**Your task**
Put everything in the material from the line containing "The width and" down to the line containing "click(x=27, y=551)", both included, into a JSON list of strings with one string per line. Omit blank lines and leave the pictures out.

**Exercise inputs**
Begin

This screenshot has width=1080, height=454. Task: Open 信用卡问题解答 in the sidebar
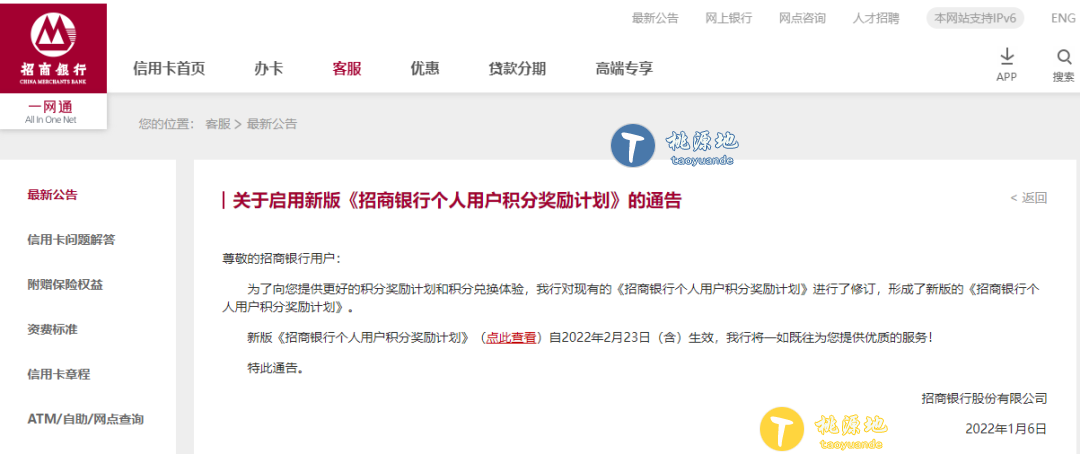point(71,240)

End
Begin

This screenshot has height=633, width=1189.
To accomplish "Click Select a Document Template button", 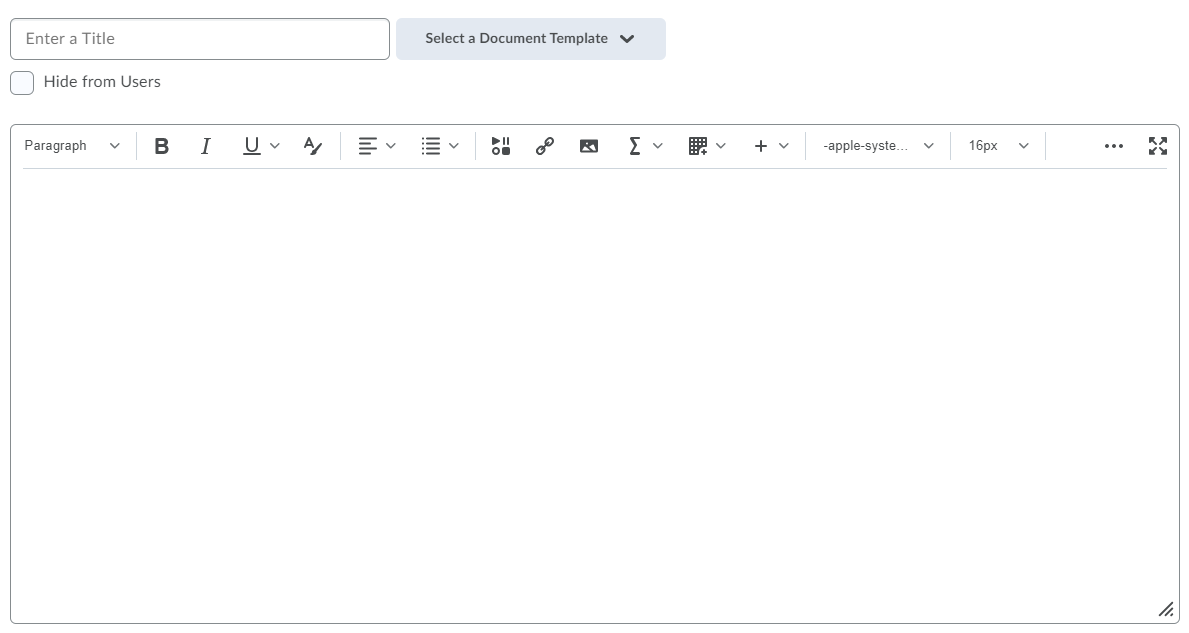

End
Begin

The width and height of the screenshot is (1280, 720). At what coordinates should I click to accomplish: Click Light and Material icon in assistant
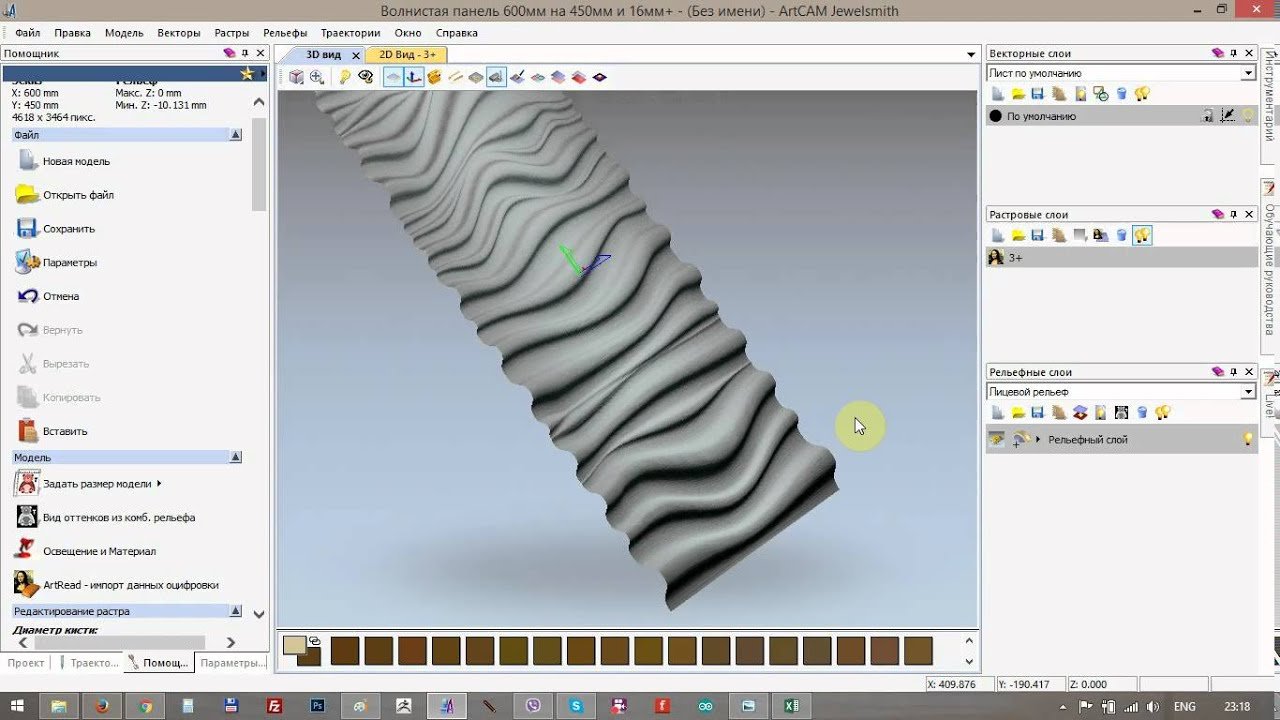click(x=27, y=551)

End

**Expected output**
[
  "The width and height of the screenshot is (1280, 720). At what coordinates should I click to accomplish: Click Light and Material icon in assistant",
  "click(x=27, y=551)"
]